In the comic series published by IDW, Tokka and Rahzar appear as two of Old Hob's mutant creations. He was to sell them as "recruits" to Karai and the Foot Clan.

In Tales of the Teenage Mutant Ninja Turtles, Tokka and Rahzar (voiced by Peter Stormare and Ralph Ineson) are a snapping turtle and a wolf who are the mass-produced creations of mad scientist Dr. Jordan Perry. Because of Perry's unstable mutagen, the Mutanimals periodically revert to their original forms, resulting in Perry cloning them and passing their personalities into the next batch. Two of the Tokka and Rahzar clones assist the Turtles and lead the remainder of Perry's Mutanimals in sacrificing themselves to stop Mutant Omega.

====Chrome Dome====
Chrome Dome is a robotic member of the Foot Clan.

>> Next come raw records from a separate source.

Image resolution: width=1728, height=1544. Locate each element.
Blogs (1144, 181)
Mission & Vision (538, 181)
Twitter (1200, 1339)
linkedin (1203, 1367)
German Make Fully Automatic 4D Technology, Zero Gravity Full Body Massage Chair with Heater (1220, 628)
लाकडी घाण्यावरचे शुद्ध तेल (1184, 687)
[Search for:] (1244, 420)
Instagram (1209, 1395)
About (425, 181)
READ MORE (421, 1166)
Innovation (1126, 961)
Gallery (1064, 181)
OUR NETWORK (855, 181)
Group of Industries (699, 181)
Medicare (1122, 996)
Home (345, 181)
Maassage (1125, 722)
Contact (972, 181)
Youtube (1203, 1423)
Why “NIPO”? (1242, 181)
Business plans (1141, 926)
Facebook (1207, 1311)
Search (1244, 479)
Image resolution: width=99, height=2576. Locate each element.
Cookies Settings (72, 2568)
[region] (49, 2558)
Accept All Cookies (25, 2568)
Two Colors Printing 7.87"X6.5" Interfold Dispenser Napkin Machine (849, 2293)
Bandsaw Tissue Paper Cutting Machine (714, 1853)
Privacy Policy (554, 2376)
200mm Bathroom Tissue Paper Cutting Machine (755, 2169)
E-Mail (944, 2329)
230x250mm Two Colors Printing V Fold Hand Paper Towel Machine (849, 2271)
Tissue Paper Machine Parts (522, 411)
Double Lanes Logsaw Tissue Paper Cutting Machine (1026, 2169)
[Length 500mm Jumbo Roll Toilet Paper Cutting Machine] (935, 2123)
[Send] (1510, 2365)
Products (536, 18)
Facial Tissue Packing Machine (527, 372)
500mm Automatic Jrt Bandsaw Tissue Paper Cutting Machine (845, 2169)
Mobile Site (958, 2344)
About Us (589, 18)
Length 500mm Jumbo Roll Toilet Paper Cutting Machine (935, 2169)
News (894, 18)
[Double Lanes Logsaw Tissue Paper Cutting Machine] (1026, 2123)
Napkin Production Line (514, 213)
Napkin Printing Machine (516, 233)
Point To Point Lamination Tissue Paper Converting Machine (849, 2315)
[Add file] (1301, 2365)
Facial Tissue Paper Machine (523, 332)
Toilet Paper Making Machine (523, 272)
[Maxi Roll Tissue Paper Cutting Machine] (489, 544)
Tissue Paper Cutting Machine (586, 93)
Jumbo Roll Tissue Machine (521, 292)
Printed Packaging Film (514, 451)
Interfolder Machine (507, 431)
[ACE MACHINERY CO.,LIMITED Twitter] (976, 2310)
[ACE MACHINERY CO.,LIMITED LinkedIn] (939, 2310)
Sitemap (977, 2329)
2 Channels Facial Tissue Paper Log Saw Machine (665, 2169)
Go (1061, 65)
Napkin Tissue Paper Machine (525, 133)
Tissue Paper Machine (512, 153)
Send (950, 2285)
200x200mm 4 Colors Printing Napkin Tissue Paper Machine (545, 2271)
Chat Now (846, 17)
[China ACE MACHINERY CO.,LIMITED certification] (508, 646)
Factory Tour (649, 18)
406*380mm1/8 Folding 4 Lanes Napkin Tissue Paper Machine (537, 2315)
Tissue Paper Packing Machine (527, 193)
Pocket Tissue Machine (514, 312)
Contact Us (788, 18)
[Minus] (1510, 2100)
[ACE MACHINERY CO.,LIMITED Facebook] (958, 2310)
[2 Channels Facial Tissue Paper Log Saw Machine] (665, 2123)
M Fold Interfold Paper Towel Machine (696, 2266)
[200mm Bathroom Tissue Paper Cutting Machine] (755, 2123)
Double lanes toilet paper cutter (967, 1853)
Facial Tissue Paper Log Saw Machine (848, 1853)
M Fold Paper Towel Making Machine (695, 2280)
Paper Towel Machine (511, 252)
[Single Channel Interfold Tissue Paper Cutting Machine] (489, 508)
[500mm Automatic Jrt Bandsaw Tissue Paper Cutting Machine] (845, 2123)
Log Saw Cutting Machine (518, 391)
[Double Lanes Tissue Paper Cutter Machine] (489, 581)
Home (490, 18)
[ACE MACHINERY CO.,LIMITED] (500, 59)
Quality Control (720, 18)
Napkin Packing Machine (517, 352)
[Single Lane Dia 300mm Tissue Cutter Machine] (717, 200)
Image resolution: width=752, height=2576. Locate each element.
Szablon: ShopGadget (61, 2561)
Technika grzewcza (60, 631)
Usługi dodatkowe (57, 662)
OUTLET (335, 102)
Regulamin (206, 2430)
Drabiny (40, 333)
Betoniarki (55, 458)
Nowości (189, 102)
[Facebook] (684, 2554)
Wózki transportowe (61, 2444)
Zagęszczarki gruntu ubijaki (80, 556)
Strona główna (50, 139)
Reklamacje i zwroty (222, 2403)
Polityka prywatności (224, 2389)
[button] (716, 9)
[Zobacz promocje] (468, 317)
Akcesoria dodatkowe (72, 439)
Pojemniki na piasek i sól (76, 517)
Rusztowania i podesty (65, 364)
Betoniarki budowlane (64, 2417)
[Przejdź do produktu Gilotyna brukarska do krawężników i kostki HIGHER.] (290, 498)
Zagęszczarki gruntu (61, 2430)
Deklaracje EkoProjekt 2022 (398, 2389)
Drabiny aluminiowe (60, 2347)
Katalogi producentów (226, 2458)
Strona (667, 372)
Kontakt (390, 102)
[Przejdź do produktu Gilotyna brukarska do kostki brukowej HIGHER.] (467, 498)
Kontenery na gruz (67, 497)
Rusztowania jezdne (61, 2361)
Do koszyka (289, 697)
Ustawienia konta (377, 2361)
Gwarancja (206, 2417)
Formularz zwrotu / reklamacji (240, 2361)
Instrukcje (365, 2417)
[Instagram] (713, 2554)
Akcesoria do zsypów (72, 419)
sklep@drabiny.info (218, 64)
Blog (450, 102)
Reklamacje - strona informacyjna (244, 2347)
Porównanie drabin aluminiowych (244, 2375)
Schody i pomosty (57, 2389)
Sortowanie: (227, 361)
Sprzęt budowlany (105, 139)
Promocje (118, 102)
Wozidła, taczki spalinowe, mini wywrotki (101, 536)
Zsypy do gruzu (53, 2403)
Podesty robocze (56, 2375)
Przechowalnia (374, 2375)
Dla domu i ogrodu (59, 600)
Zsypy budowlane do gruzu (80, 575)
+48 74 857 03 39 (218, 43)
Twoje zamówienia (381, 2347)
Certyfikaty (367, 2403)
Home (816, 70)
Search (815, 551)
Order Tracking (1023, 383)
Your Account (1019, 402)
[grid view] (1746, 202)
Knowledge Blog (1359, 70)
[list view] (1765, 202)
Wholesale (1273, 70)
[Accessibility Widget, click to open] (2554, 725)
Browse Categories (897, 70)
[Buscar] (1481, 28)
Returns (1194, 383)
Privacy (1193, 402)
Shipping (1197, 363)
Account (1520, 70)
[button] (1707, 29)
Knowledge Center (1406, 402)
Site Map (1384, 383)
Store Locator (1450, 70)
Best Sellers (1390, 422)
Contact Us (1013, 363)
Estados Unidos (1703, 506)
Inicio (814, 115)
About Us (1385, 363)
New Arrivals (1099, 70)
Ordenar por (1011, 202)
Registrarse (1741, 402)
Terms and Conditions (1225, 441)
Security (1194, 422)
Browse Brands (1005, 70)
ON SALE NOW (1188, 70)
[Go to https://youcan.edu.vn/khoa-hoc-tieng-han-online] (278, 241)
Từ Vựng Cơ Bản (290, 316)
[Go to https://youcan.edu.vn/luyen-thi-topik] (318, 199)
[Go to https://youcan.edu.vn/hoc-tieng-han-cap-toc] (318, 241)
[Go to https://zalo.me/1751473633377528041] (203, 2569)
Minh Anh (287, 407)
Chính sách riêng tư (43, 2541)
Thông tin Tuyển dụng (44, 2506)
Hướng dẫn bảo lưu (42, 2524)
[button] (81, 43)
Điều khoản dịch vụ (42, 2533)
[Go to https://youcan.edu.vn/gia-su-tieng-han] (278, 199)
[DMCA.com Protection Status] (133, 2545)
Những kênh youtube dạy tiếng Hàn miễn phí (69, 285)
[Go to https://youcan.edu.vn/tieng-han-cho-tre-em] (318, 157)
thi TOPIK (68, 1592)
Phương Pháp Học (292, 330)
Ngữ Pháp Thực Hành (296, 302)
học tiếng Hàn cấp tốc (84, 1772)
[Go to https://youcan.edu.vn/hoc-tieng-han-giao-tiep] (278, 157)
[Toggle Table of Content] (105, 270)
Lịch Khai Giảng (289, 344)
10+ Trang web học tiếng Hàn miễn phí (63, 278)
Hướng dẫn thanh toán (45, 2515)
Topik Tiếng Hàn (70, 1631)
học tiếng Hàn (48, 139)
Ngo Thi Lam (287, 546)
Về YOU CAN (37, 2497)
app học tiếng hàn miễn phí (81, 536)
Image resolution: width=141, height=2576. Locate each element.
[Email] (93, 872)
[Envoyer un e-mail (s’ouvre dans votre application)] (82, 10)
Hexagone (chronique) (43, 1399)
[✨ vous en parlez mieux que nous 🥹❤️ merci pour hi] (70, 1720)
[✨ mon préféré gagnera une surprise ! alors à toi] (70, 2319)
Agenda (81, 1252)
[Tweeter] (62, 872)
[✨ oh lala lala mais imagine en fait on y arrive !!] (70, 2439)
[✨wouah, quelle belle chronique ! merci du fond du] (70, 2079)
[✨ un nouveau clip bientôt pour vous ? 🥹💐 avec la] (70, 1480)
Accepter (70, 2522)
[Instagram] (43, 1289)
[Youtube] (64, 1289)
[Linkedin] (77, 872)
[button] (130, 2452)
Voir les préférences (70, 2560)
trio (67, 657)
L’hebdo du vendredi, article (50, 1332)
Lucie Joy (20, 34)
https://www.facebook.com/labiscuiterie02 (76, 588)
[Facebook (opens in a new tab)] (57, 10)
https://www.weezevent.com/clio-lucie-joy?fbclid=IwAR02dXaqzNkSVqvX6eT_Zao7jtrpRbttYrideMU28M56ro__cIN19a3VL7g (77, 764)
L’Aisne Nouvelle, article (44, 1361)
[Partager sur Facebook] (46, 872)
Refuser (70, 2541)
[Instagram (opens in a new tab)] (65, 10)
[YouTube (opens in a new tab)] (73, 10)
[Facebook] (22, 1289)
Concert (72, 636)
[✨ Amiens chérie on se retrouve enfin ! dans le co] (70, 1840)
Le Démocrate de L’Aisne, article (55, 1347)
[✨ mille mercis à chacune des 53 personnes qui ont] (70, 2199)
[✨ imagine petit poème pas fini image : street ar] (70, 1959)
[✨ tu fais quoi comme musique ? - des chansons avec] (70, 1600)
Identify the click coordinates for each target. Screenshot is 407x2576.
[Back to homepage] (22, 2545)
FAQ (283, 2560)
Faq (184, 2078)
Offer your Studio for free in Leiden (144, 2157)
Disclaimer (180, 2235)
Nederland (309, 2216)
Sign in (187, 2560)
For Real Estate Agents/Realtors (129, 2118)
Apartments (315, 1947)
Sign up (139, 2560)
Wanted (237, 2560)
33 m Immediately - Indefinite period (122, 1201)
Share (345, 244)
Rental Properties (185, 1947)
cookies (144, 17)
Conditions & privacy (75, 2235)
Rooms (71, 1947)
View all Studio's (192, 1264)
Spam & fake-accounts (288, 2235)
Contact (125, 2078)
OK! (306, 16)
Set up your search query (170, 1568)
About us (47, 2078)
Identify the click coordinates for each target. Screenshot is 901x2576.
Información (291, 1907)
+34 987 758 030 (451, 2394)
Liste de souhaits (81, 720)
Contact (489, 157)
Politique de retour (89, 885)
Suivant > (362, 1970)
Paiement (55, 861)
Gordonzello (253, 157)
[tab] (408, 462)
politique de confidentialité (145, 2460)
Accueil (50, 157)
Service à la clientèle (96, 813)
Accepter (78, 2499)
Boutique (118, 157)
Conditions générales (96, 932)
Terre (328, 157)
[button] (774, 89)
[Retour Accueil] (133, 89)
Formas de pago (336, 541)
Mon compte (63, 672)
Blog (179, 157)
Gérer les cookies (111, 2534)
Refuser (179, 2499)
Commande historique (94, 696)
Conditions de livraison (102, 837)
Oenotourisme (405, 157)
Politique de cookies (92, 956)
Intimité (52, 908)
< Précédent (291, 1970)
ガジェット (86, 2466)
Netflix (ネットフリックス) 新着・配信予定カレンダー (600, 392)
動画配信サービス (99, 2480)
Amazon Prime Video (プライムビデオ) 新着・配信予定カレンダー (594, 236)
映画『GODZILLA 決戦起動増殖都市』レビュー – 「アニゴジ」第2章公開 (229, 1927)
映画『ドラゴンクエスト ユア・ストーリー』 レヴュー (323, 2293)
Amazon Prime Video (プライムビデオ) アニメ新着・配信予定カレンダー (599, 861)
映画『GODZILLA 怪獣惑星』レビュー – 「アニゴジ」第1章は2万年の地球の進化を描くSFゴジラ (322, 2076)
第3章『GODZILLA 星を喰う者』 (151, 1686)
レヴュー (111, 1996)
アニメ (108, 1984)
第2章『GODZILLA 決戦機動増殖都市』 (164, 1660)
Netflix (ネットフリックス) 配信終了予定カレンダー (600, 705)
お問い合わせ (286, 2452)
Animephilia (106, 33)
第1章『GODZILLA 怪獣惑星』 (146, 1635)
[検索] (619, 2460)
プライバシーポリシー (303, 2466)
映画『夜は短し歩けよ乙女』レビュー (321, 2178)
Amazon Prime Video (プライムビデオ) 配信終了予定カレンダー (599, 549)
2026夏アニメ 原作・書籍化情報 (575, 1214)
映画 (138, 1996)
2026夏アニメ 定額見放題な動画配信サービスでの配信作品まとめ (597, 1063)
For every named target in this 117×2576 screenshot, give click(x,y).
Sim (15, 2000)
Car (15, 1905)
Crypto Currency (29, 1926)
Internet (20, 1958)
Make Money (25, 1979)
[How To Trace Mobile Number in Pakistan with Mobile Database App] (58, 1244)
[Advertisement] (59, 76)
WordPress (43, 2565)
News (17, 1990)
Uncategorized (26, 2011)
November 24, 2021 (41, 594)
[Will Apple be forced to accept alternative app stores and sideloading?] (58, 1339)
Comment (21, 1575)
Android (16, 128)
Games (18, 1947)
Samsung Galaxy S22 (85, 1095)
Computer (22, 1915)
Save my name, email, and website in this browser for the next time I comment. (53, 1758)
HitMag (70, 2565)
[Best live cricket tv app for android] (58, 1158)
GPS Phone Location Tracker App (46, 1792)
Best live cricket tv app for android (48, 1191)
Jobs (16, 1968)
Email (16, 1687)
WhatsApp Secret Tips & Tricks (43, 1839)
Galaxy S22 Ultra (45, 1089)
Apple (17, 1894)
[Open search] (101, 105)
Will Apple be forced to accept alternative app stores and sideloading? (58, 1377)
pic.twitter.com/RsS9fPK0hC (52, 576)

Chrome Dome first appeared in the 1987 animated series voiced by Peter Renaday. He first appears in the episode "Planet of the Turtleoids", in which he is built by Shredder to supervise the Foot Soldiers in the construction of the Technodrome Mark-II. He is destroyed by the Turtles by disabling a main chip on his back. He returns in the episode "Night of the Rogues", only to be destroyed by Casey Jones.

A series of Chrome Dome robots appear in the 2012 series, voiced by Nolan North. They are modeled after Chris Bradford's dark ninja outfit.

Chrome Dome appears in Teenage Mutant Ninja Turtles: Chrome Alone 2 – Lost in New Jersey, voiced by Zach Woods. This version is a benevolent A.I.

====Pizzaface====
Pizzaface (sometimes spelled Pizza Face) is a villain associated with pizza.

In the toyline associated with the 1980s TV series, Pizzaface is Shredder's personal pizza chef. When he used a retro-mutagen oven to enhance himself, the Ninja Turtles pulled him out of it. This gives Pizzaface the ability to manipulate anything pizza-related.

In the 2012 TV series, Pizza Face started out as a pizza chef named Antonio (voiced by John DiMaggio). When a canister of mutagen fell near his restaurant, he used it on his pizza assuming that it would be a good topping as he tasted it. This ended up mutating him into a mutant pizza that can manipulate pizzas.

====Koya====
Koya is a mutant brown falcon who only appears in the IDW comics.

In the IDW comics, Koya was Shredder's pet and used for reconnaissance. Following the "City Fall" storyline in the IDW Comics, Koya mutated into a humanoid form. At first a fierce antagonist of the Turtles, she develops respect for them when, during a mission in New York, she and her team led by Karai are forced to crash-land in Mutant Town and are nursed back to health by the Turtles.

====Bludgeon====
Bludgeon is a mutant hammerhead shark who appeared in the IDW comic "Teenage Mutant Ninja Turtles" issue 37. He was created by Shredder and used alongside Koya as his personal mutant strike team. After Bludgeon is permanently blinded by Donatello/Metalhead during the Vengeance storyline, he finds enlightenment and turns from assassin to self taught mystic, even to the point of training Venus.

====Shinigami====
Shinigami is a witch who is a friend of Karai debuting in the 2012 series, portrayed by Gwendoline Yeo.

Shinigami later showed up in the comics published by IDW Publishing.

====Shredder Clones====
The Shredder Clones are clones of Shredder. They consist of:

- Claw Shredder – A clone of Shredder with crustacean-like claws.
- Mini-Shredder – A small clone with a wrist blade on each arm.
- Shiva Shredder – A large brute with four arms.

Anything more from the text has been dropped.